-- Activity --
Only the lines from the one containing "You are a computer-use" through the end of the data below are to be repeated, exactly as given, without pictures.

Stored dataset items
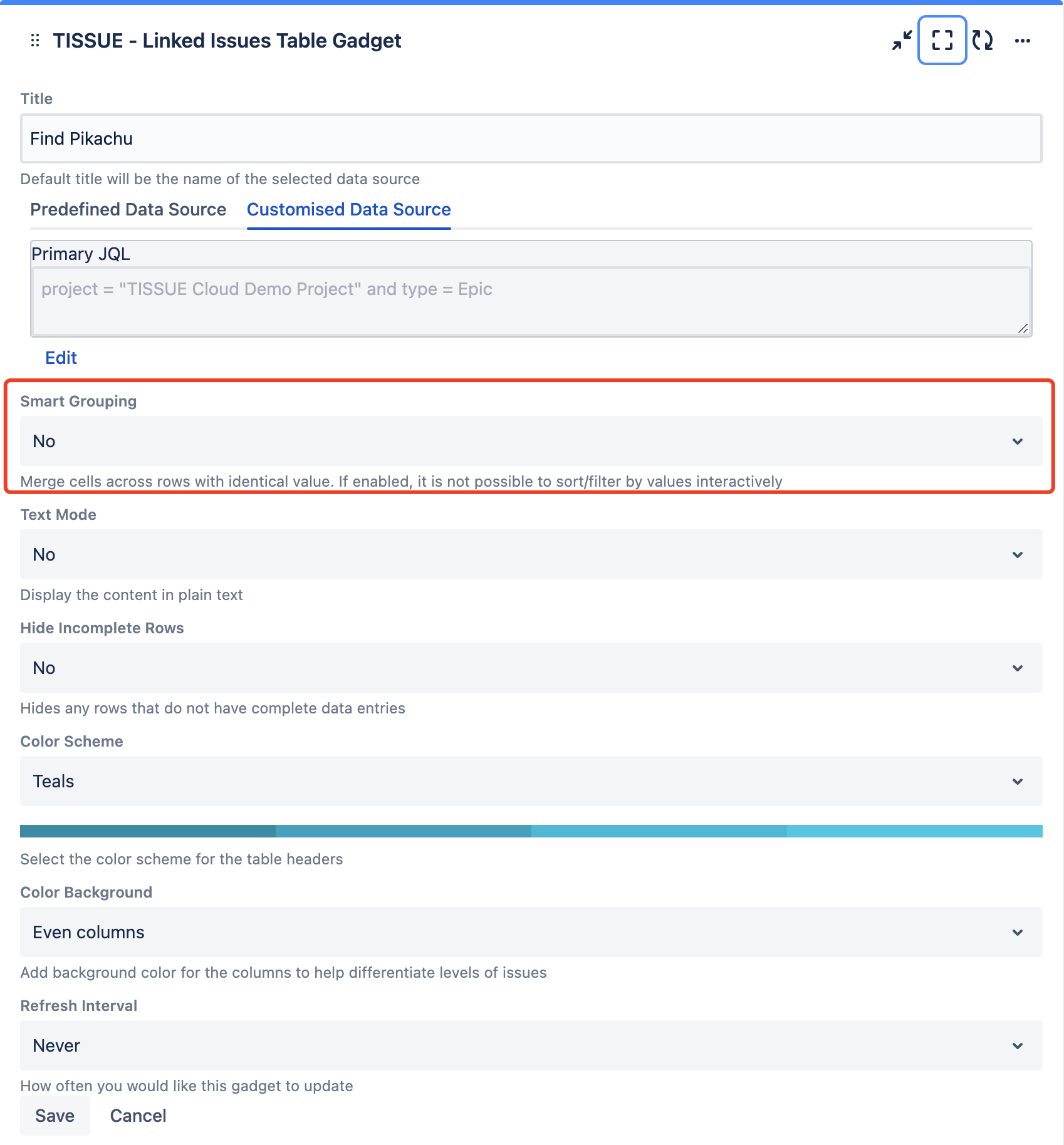Click the Primary JQL resize handle
The image size is (1064, 1145).
pyautogui.click(x=1023, y=328)
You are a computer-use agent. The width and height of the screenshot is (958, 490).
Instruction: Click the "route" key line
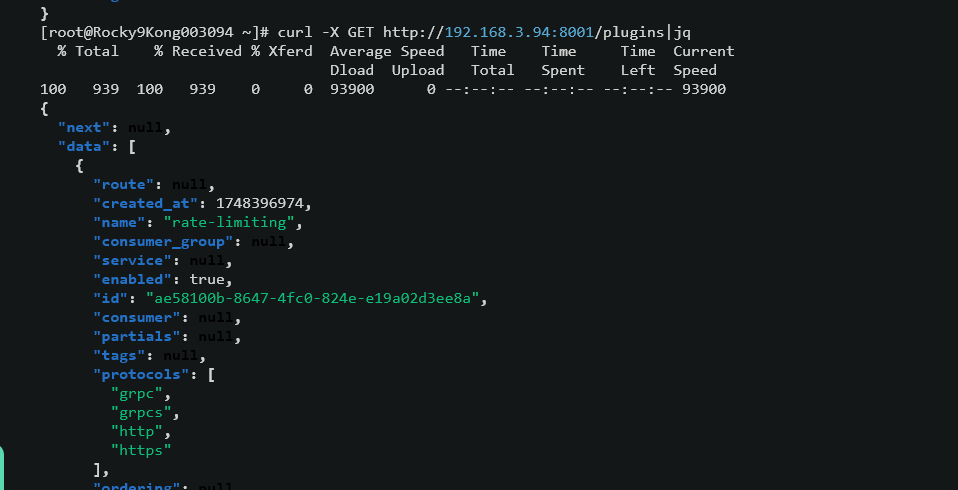pos(154,184)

-- Answer area --
You are a computer-use agent. The width and height of the screenshot is (958, 490).
Instruction: Click the "route" key line
pos(154,184)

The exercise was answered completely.